IDW’s perfect tribute to Rocketeer creator Dave Stevens couldn’t have a better pedigree, bringing together the best writers and artists in the industry to write and draw high-soaring stories of the neo-pulp hero. If it wasn’t for the Rocketeer’s girlfriend’s frequent state of undress, we would say this was the best all-ages book on the stands. But barring that, this truly is a book for any comic book fan with adventure in their heart, or a love for comic books that celebrate the best of the art form.
Paul Cornell delivered one of the most creative – and British – comic book series of all time with this take on the Batman and Robin of the UK. But ultimately, what elevates this series is that it’s not-so-secretly a treatise on why its important for comic books to be fun, as the modern grim-and-gritty era – in the form of the Joker – runs crashing into the more wistful and idyllic comic books of the ‘60s and ‘70s. Chock full of Easter Eggs, ridiculous one-off characters, and some truly deep emotion, Knight & Squire is the best Bat-book not featuring Batman released this year.
Writer Kelly Sue Deconnick, along with artists Emma Rios and later, Becky Cloonan, delivered what may be the definitive look at Spider-Man’s arch-enemy Norman Osborn… Without a single Spider-Man appearance. That’s no mean feat, but add in a host of entirely new villains and characters, a story that evokes political thrillers like All The Presidents Men, and jailbreak movies, and some of the most dense, provocative storytelling in mainstream comics, and you have the makings of a classic.
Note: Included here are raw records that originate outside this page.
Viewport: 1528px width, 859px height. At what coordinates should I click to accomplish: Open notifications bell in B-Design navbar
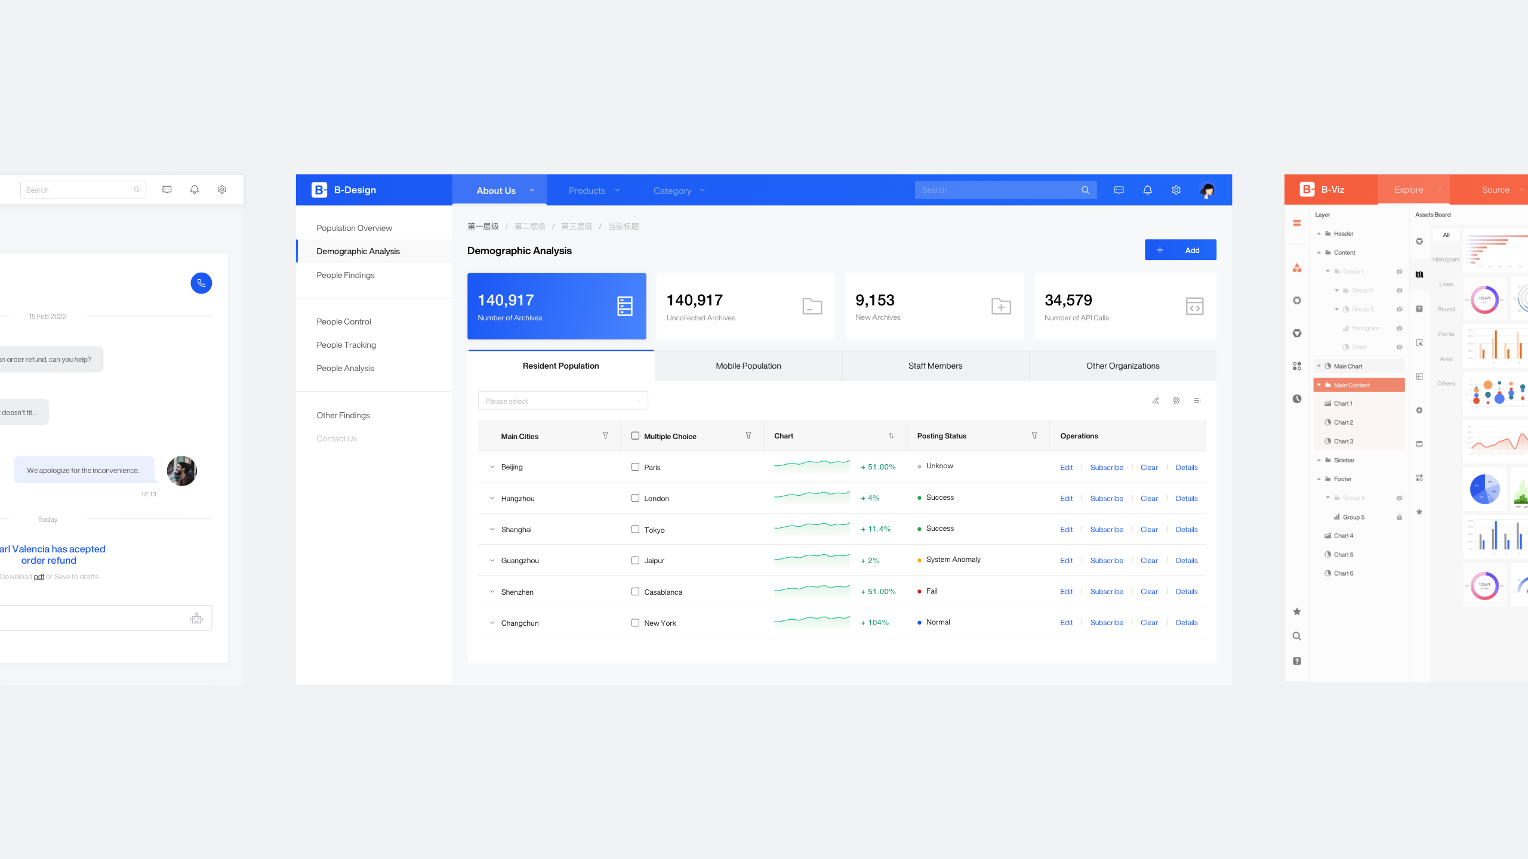[x=1147, y=190]
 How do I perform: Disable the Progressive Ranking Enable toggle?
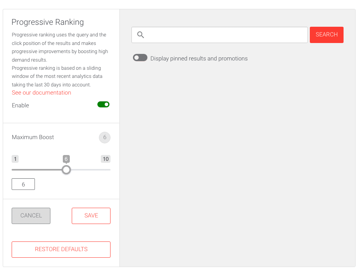click(x=104, y=105)
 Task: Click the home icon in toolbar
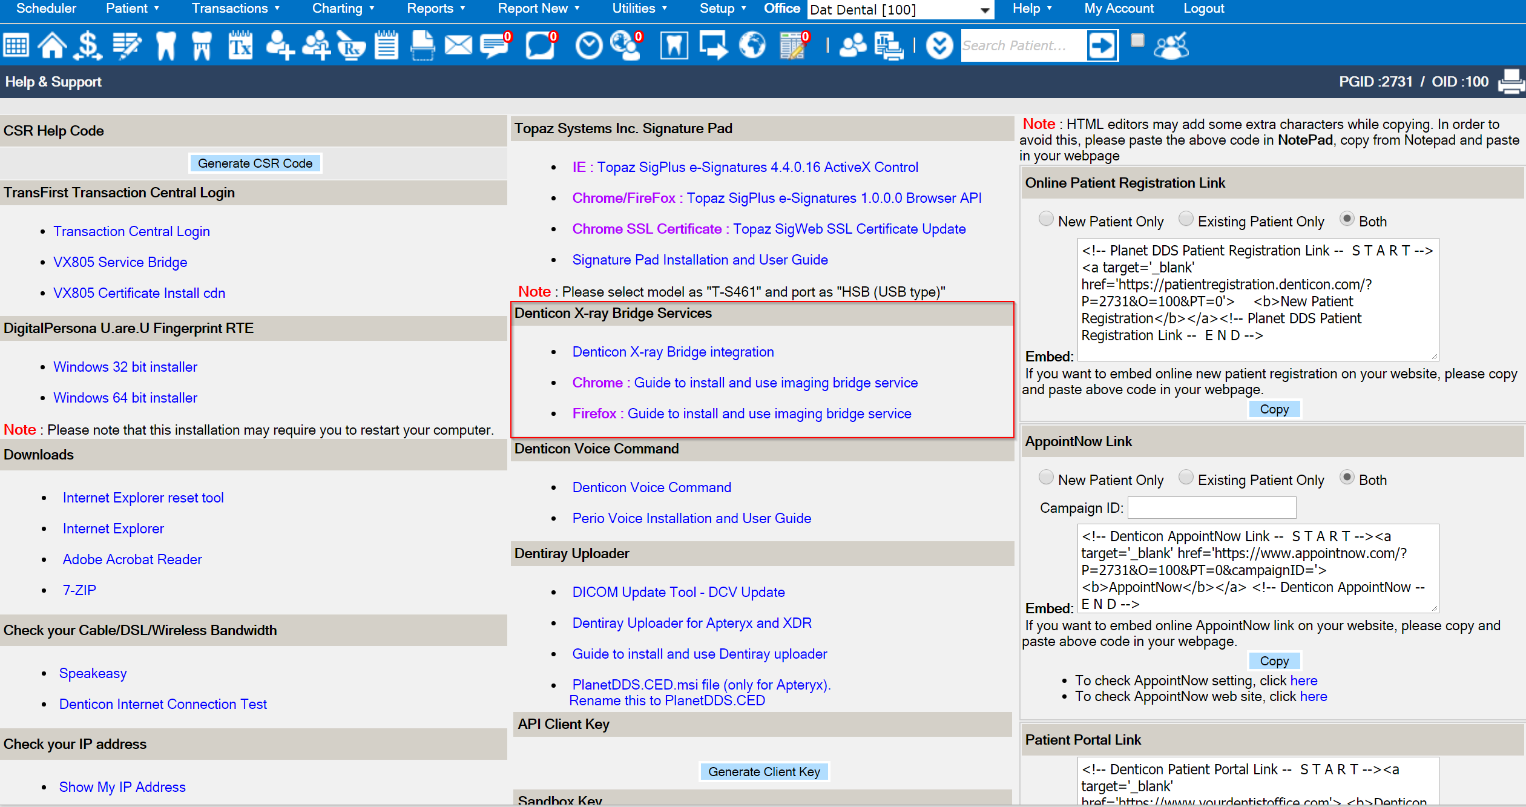[52, 46]
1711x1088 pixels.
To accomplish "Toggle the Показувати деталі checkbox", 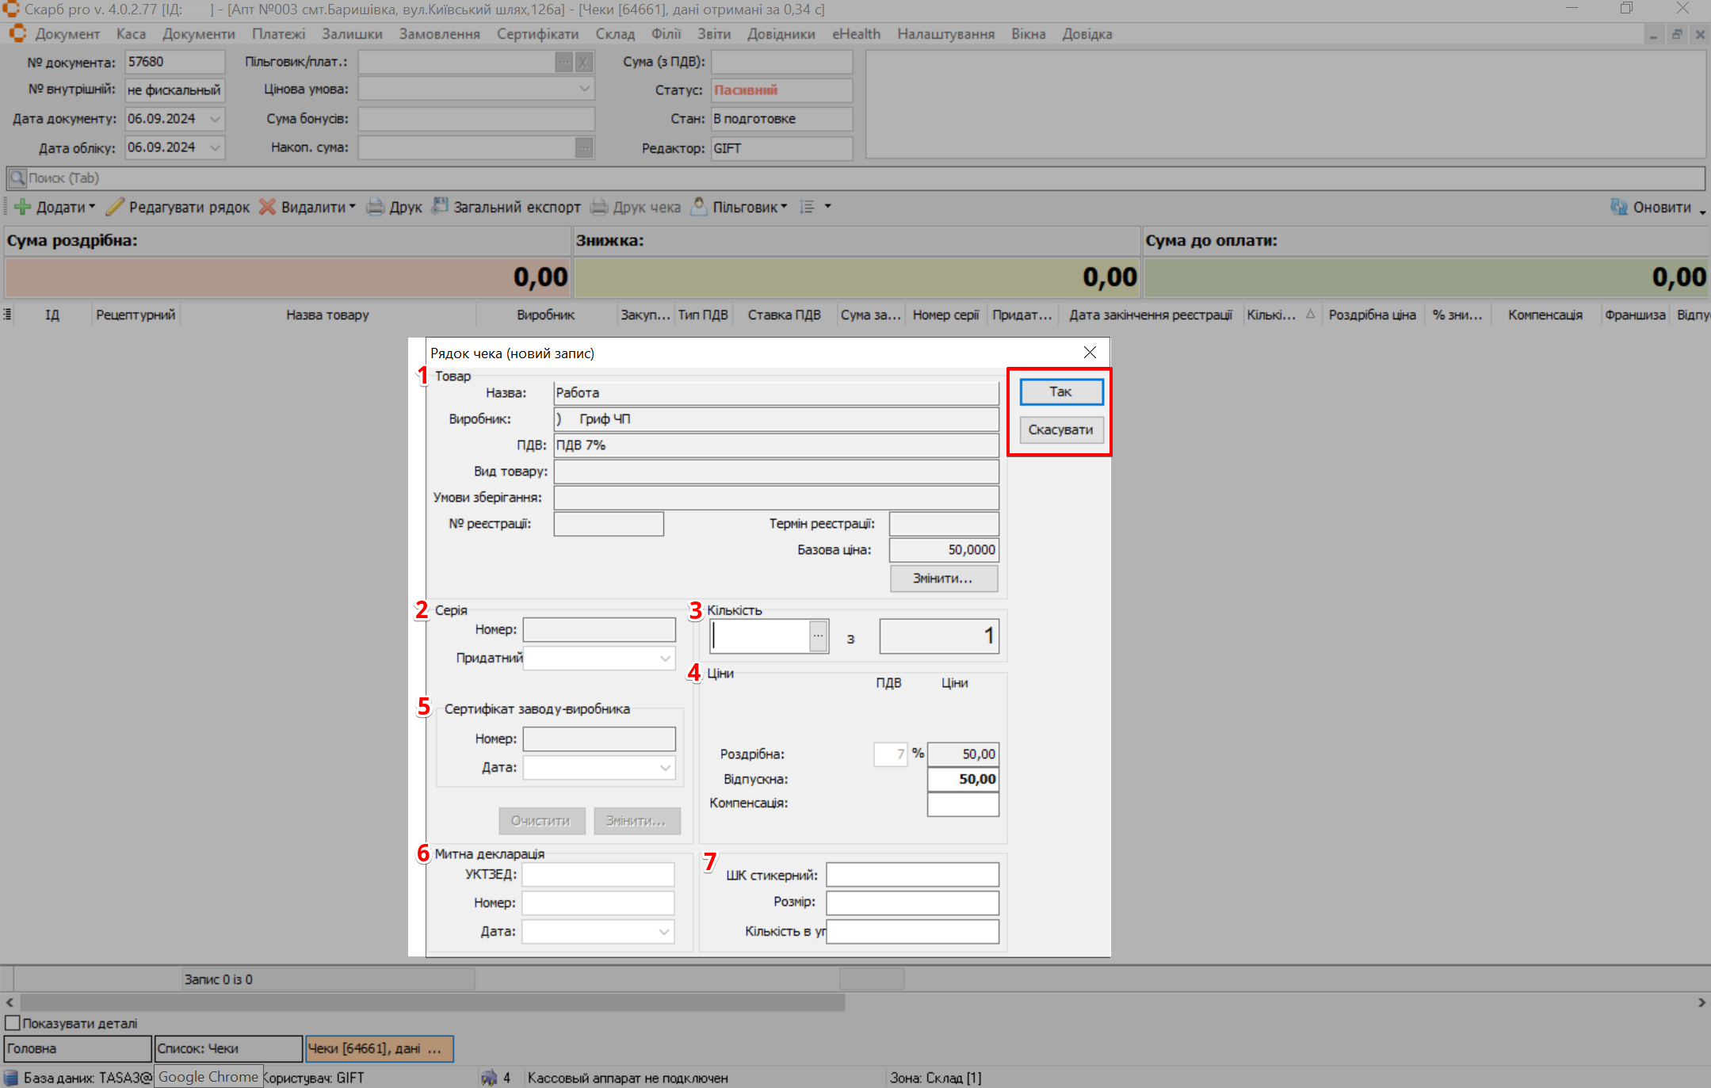I will click(x=13, y=1023).
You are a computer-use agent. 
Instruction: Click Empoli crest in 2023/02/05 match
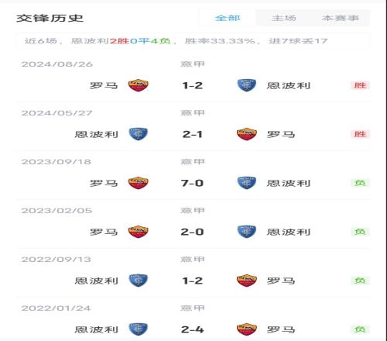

Few villain series make you root for the villain, while still keeping them villainous. This series does that, and more. If you missed it the first time, don’t hesitate to pick it up.
There’s a lot of things that can go wrong when you take a web strip – even one as delightfully goofy as Axe Cop – and try to translate it to the longer format of a three issue comic book series. Lucky us, it worked perfectly with Bad Guy Earth, which found our weaponized police officer battling an entire planet full of evildoers throughout time and space. Plus, this may be the best, most ridiculous setup for a poop joke in the history of comic books. Axe Cop – which, in case you don’t know, is written by a five-year-old, and illustrated by his twenty-nine-year-old brother – is violent, bloody, frequently disgusting… And great for the whole family to read.
I think, at this point, it’s probably hard to argue that Locke & Key isn’t just the best mini-series of the first half of 2011, it’s the best comic book that’s currently being published, period. Writer Joe Hill and Gabriel Rodriguez aren’t just delivering one of the most original horror stories in comic book history, they’re truly creating a story that defies characterization, skipping easily between comedy, terror, drama, and the surreal. Nowhere was that better on display than Keys to the Kingdom, which had issues that skipped through an entire month, or were done in the style of Bill Watterson. It’s hard to discount how aware the team is of the comic book medium, either, using pages, panels, and issues to perfectly pace their long form story. Often, people will ask me, “What’s the next Sandman or Watchmen? What’s the next great series that’s currently running?” As we near the end of Hill and Rodriguez’s run, with only two more mini-series to go, it’s pretty clear the answer is Locke & Key.